▶ [EXERCISE PROMPT]:
Please list all lines of the material below in which the string "click" occurs.
---
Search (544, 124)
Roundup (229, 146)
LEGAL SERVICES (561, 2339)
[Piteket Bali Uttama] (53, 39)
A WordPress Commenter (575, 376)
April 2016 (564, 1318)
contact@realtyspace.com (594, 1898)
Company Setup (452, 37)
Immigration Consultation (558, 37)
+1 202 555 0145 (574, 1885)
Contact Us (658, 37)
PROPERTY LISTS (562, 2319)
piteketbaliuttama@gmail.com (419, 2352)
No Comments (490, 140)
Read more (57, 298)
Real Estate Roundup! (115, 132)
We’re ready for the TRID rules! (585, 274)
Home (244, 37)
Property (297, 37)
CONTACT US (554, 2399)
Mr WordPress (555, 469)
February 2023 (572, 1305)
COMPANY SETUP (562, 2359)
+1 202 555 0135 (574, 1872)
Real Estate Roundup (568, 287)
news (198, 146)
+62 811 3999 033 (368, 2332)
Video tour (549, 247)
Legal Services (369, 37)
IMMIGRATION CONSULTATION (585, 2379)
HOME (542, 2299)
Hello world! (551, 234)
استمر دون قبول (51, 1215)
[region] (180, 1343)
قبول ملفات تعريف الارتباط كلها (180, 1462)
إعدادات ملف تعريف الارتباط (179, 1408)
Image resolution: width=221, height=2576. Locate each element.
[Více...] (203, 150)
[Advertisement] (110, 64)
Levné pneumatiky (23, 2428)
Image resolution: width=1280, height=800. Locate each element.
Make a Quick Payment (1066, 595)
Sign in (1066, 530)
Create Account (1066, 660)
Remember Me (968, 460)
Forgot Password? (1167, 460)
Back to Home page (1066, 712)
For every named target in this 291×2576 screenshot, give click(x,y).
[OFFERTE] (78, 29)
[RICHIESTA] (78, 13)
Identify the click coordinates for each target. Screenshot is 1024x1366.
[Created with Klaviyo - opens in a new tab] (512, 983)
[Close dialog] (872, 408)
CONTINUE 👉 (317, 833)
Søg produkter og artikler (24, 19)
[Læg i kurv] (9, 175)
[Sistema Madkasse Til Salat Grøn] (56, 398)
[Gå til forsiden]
---
▶ [RESPONSE BOX]:
For every named target in this 291×2576 screenshot, give click(x,y).
Identify the click coordinates for each target. Screenshot is 1024x1366.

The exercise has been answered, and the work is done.